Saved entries
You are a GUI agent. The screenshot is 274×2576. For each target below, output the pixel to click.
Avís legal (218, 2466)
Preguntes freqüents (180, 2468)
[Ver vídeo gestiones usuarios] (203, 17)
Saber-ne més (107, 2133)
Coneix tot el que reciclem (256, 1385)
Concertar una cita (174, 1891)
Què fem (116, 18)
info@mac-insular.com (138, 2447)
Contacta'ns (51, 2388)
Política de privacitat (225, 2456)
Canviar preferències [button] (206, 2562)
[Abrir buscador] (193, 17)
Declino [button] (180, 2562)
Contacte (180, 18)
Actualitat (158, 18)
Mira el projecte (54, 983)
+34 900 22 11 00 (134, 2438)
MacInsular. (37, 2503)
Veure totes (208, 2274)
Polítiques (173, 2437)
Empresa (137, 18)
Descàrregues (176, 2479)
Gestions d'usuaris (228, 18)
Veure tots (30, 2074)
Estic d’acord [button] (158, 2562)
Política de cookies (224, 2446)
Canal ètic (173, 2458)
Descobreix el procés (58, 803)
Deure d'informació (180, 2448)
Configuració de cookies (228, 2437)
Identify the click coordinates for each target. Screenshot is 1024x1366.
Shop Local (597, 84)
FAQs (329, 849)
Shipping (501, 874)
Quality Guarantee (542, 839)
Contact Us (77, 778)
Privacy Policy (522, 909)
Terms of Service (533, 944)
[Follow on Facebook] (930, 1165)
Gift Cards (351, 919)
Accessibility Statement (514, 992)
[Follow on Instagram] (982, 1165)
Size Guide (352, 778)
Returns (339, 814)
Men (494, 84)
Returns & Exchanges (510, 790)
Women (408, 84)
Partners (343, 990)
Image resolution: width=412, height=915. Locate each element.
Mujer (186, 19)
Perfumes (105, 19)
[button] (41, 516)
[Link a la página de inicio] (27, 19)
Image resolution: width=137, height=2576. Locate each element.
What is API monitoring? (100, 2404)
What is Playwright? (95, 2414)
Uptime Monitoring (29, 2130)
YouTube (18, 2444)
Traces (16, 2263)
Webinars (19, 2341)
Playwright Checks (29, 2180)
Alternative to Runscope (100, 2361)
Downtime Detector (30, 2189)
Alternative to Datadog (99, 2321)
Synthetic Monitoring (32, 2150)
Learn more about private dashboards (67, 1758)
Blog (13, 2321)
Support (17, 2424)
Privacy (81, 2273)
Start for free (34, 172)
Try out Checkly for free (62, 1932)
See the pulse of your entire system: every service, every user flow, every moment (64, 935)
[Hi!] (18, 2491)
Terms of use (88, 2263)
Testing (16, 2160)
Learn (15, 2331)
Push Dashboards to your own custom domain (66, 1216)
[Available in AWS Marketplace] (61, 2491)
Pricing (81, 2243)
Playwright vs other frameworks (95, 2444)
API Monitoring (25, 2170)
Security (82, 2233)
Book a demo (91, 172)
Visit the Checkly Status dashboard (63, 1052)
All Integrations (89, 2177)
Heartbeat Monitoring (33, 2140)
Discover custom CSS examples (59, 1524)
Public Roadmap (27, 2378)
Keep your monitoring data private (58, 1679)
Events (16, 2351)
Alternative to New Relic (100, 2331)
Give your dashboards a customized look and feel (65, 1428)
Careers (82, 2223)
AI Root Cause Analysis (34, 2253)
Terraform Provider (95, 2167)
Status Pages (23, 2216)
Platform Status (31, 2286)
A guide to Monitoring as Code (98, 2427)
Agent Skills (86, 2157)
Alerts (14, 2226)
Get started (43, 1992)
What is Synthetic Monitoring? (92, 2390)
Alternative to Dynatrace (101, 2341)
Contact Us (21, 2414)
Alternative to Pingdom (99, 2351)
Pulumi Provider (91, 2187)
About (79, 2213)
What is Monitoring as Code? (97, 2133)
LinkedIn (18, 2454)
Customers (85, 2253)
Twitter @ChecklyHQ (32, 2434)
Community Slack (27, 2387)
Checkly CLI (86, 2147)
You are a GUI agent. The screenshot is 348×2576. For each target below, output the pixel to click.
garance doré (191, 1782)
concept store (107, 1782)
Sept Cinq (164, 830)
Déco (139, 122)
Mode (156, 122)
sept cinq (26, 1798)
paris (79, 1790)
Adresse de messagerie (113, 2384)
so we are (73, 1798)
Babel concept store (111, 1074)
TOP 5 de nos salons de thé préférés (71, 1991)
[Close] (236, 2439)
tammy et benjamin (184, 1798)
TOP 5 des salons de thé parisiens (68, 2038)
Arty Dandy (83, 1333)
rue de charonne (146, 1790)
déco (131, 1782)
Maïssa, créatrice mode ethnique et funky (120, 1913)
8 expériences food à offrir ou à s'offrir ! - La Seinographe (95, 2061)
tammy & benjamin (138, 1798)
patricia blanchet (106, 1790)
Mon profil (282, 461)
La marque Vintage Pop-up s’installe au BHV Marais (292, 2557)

*Prompt:* The response has to match the data exactly, line for line.

*Response to this exercise:*
You are a GUI agent. The screenshot is 274×2576. For each target below, output the pixel to click.
Avís legal (218, 2466)
Preguntes freqüents (180, 2468)
[Ver vídeo gestiones usuarios] (203, 17)
Saber-ne més (107, 2133)
Coneix tot el que reciclem (256, 1385)
Concertar una cita (174, 1891)
Què fem (116, 18)
info@mac-insular.com (138, 2447)
Contacta'ns (51, 2388)
Política de privacitat (225, 2456)
Canviar preferències [button] (206, 2562)
[Abrir buscador] (193, 17)
Declino [button] (180, 2562)
Contacte (180, 18)
Actualitat (158, 18)
Mira el projecte (54, 983)
+34 900 22 11 00 (134, 2438)
MacInsular. (37, 2503)
Veure totes (208, 2274)
Polítiques (173, 2437)
Empresa (137, 18)
Descàrregues (176, 2479)
Gestions d'usuaris (228, 18)
Veure tots (30, 2074)
Estic d’acord [button] (158, 2562)
Política de cookies (224, 2446)
Canal ètic (173, 2458)
Descobreix el procés (58, 803)
Deure d'informació (180, 2448)
Configuració de cookies (228, 2437)
Identify the click coordinates for each target. Screenshot is 1024x1366.
Shop Local (597, 84)
FAQs (329, 849)
Shipping (501, 874)
Quality Guarantee (542, 839)
Contact Us (77, 778)
Privacy Policy (522, 909)
Terms of Service (533, 944)
[Follow on Facebook] (930, 1165)
Gift Cards (351, 919)
Accessibility Statement (514, 992)
[Follow on Instagram] (982, 1165)
Size Guide (352, 778)
Returns (339, 814)
Men (494, 84)
Returns & Exchanges (510, 790)
Women (408, 84)
Partners (343, 990)
Image resolution: width=412, height=915. Locate each element.
Mujer (186, 19)
Perfumes (105, 19)
[button] (41, 516)
[Link a la página de inicio] (27, 19)
Image resolution: width=137, height=2576. Locate each element.
What is API monitoring? (100, 2404)
What is Playwright? (95, 2414)
Uptime Monitoring (29, 2130)
YouTube (18, 2444)
Traces (16, 2263)
Webinars (19, 2341)
Playwright Checks (29, 2180)
Alternative to Runscope (100, 2361)
Downtime Detector (30, 2189)
Alternative to Datadog (99, 2321)
Synthetic Monitoring (32, 2150)
Learn more about private dashboards (67, 1758)
Blog (13, 2321)
Support (17, 2424)
Privacy (81, 2273)
Start for free (34, 172)
Try out Checkly for free (62, 1932)
See the pulse of your entire system: every service, every user flow, every moment (64, 935)
[Hi!] (18, 2491)
Terms of use (88, 2263)
Testing (16, 2160)
Learn (15, 2331)
Push Dashboards to your own custom domain (66, 1216)
[Available in AWS Marketplace] (61, 2491)
Pricing (81, 2243)
Playwright vs other frameworks (95, 2444)
API Monitoring (25, 2170)
Security (82, 2233)
Book a demo (91, 172)
Visit the Checkly Status dashboard (63, 1052)
All Integrations (89, 2177)
Heartbeat Monitoring (33, 2140)
Discover custom CSS examples (59, 1524)
Public Roadmap (27, 2378)
Keep your monitoring data private (58, 1679)
Events (16, 2351)
Alternative to New Relic (100, 2331)
Give your dashboards a customized look and feel (65, 1428)
Careers (82, 2223)
AI Root Cause Analysis (34, 2253)
Terraform Provider (95, 2167)
Status Pages (23, 2216)
Platform Status (31, 2286)
A guide to Monitoring as Code (98, 2427)
Agent Skills (86, 2157)
Alerts (14, 2226)
Get started (43, 1992)
What is Synthetic Monitoring? (92, 2390)
Alternative to Dynatrace (101, 2341)
Contact Us (21, 2414)
Alternative to Pingdom (99, 2351)
Pulumi Provider (91, 2187)
About (79, 2213)
What is Monitoring as Code? (97, 2133)
LinkedIn (18, 2454)
Customers (85, 2253)
Twitter @ChecklyHQ (32, 2434)
Community Slack (27, 2387)
Checkly CLI (86, 2147)
You are a GUI agent. The screenshot is 348×2576. For each target below, output the pixel to click.
garance doré (191, 1782)
concept store (107, 1782)
Sept Cinq (164, 830)
Déco (139, 122)
Mode (156, 122)
sept cinq (26, 1798)
paris (79, 1790)
Adresse de messagerie (113, 2384)
so we are (73, 1798)
Babel concept store (111, 1074)
TOP 5 de nos salons de thé préférés (71, 1991)
[Close] (236, 2439)
tammy et benjamin (184, 1798)
TOP 5 des salons de thé parisiens (68, 2038)
Arty Dandy (83, 1333)
rue de charonne (146, 1790)
déco (131, 1782)
Maïssa, créatrice mode ethnique et funky (120, 1913)
8 expériences food à offrir ou à s'offrir ! - La Seinographe (95, 2061)
tammy & benjamin (138, 1798)
patricia blanchet (106, 1790)
Mon profil (282, 461)
La marque Vintage Pop-up s’installe au BHV Marais (292, 2557)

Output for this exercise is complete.